As you'll find a lot of marginal previas found early in a pregnancy resolve themselves without any trouble for a vaginal delivery.

If it is a complete previa and covers the cervical opening it might not have as good a chance of growing away from the OS.

You need to know how are they measuring the distance? The best way to measure it is through vaginal ultrasound. I had a marginal previa that moved to low lying and finally at 37 weeks through vaginal ultrasound it had moved enough for a vaginal delivery.

If it moves and they clear you for a vaginal delivery I would encourage you to have the sonographer visualize the cord and where it inserts into the placenta. I had a velamentous cord insertion (the cord inserted into the amniotic sac, ran along the sac a distance and then inserted into the side of the placenta). Those exposed vessels also ran very close if not over my cervix (vasa previa). My sonographer did not catch this and minutes before my son was delivered the sac and the cord tore and he lost most of his blood. He died 12 hours later. I should never have been allowed to have a vaginal delivery.

The placenta doesn't "move" with the uterus as it expands but it usually will grow upward to the more blood vessel rich areas of the uterus as the uterus expands. Wherever the cord inserts into the placenta does not move with it - the insertion of the cord into the placenta is set. As the top of the placenta grows upward the lower part of the placenta can atrophy away from the OS. If the cord inserts near the lower part of the placenta it can leave the cord in a precarious position. The cord insertion is very easy to look for and it should be done as part of your regular care - especially with any type of previa. Previa is a risk factor for velamentous insertion and vasa previa.

I do not say this to scare you. It is very rare and it is very easy to diagnose if it is looked for. I just wish someone here had mentioned the small possibility with a low lying placenta last year when I was posting about mine. I would have loved to have been given the chance to ask about it at all of the ultrasounds I had. A vaginal ultrasound with color doppler makes it very easy to visualize where the cord is and how it inserts. It is worth bugging your doctor and sonographer about.

Best wishes.


----------



## tankgirl136 (Dec 13, 2008)

A close friend has had complete placenta previa with her DD and partial with her DS. She was put on bed rest for the last 4 weeks of her pregnancy for her DD and had a c/s with her at approx 37 weeks, her daughter and her came through just perfectly. With her son they chose to do a scheduled c/s and in her case it was a very good choice because she developed a secondary issue because of her c/s scar, that required surgery. She had no bed rest though and he came at 39 weeks. Her son is also fantastic and came out with no issues.

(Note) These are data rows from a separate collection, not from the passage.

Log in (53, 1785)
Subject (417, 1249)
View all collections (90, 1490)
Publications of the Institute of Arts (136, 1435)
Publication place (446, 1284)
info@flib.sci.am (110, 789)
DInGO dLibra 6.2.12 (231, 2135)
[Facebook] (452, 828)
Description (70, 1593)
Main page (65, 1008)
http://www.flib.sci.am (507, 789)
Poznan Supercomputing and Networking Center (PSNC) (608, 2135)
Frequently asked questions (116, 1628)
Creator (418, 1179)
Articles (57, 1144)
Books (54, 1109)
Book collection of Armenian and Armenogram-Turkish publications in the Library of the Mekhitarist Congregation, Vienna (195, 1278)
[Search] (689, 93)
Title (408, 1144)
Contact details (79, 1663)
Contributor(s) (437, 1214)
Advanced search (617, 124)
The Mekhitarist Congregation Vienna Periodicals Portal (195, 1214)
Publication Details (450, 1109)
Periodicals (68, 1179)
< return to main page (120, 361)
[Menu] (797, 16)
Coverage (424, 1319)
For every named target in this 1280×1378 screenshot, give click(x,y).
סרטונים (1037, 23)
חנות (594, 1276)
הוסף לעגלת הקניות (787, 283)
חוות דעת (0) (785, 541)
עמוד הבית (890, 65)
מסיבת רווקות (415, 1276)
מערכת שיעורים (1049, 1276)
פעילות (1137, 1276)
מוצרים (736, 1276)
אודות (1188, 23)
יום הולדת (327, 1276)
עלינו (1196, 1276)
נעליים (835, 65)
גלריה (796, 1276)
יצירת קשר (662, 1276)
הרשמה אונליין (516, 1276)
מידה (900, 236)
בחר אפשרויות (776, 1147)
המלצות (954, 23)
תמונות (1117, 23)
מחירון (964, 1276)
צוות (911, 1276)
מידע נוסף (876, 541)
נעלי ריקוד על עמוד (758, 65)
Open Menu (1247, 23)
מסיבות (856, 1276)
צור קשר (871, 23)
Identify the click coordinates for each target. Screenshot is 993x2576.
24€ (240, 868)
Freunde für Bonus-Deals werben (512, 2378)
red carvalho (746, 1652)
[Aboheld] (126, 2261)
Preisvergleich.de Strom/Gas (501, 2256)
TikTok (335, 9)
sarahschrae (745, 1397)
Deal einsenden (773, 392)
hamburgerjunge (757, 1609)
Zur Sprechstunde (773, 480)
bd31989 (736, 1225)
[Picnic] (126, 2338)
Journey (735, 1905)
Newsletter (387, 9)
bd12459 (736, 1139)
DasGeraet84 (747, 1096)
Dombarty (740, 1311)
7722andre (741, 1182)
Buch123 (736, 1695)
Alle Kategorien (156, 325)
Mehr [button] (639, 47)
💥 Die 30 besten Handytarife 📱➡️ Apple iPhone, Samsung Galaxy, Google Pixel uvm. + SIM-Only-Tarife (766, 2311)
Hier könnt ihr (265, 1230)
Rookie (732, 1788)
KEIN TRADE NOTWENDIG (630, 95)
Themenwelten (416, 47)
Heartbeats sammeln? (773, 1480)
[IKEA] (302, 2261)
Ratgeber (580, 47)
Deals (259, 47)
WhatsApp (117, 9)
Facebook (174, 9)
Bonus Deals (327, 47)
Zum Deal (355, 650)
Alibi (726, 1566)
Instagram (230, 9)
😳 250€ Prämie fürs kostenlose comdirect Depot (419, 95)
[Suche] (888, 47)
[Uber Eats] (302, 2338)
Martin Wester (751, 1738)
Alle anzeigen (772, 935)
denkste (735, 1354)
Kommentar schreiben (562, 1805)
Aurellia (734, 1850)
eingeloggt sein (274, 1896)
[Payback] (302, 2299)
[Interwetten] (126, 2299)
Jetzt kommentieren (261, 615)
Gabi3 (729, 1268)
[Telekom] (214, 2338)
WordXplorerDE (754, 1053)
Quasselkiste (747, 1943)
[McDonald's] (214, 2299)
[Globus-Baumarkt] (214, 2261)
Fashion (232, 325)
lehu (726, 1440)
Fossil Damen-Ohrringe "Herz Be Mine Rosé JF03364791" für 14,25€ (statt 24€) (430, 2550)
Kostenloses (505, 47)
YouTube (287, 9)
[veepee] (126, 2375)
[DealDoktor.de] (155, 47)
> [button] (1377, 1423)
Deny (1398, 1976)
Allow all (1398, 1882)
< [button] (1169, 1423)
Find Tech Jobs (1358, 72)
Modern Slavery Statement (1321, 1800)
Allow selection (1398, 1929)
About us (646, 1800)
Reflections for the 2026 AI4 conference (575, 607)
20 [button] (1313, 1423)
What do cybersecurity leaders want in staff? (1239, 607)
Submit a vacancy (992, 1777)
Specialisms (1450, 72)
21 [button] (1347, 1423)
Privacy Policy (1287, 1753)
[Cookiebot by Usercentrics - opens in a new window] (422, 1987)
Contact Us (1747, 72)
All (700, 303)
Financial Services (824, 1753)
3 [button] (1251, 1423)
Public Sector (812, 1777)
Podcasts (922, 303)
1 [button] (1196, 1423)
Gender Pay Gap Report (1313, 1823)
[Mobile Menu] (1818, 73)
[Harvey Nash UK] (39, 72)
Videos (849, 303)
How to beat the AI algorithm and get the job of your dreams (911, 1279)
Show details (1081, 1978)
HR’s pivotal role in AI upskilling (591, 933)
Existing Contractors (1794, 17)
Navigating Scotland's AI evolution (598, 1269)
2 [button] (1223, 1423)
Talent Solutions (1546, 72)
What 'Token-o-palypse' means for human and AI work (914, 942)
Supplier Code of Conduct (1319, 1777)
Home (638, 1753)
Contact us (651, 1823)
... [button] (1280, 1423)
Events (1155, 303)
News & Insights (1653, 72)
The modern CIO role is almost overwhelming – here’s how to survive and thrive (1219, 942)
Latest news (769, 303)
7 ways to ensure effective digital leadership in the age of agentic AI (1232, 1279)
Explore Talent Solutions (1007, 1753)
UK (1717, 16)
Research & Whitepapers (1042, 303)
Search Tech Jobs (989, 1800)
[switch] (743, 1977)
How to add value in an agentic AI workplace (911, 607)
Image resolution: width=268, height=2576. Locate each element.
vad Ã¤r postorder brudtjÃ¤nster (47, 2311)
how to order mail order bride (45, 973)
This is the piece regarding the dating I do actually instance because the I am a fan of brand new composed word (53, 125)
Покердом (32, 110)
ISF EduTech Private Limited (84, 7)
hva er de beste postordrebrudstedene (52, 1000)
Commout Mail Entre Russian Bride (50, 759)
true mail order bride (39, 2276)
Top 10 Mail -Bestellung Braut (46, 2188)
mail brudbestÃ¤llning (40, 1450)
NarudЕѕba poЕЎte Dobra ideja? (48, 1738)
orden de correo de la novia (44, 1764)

Overall you can have good results with complete placenta previa, it just needs to be watched.


----------



## tracymom1 (May 7, 2008)

Quote:


Originally Posted by *Cheshire* 
As you'll find a lot of marginal previas found early in a pregnancy resolve themselves without any trouble for a vaginal delivery.

If it is a complete previa and covers the cervical opening it might not have as good a chance of growing away from the OS.

You need to know how are they measuring the distance? The best way to measure it is through vaginal ultrasound. I had a marginal previa that moved to low lying and finally at 37 weeks through vaginal ultrasound it had moved enough for a vaginal delivery.

If it moves and they clear you for a vaginal delivery I would encourage you to have the sonographer visualize the cord and where it inserts into the placenta. I had a velamentous cord insertion (the cord inserted into the amniotic sac, ran along the sac a distance and then inserted into the side of the placenta). Those exposed vessels also ran very close if not over my cervix (vasa previa). My sonographer did not catch this and minutes before my son was delivered the sac and the cord tore and he lost most of his blood. He died 12 hours later. I should never have been allowed to have a vaginal delivery.

The placenta doesn't "move" with the uterus as it expands but it usually will grow upward to the more blood vessel rich areas of the uterus as the uterus expands. Wherever the cord inserts into the placenta does not move with it - the insertion of the cord into the placenta is set. As the top of the placenta grows upward the lower part of the placenta can atrophy away from the OS. If the cord inserts near the lower part of the placenta it can leave the cord in a precarious position. The cord insertion is very easy to look for and it should be done as part of your regular care - especially with any type of previa. Previa is a risk factor for velamentous insertion and vasa previa.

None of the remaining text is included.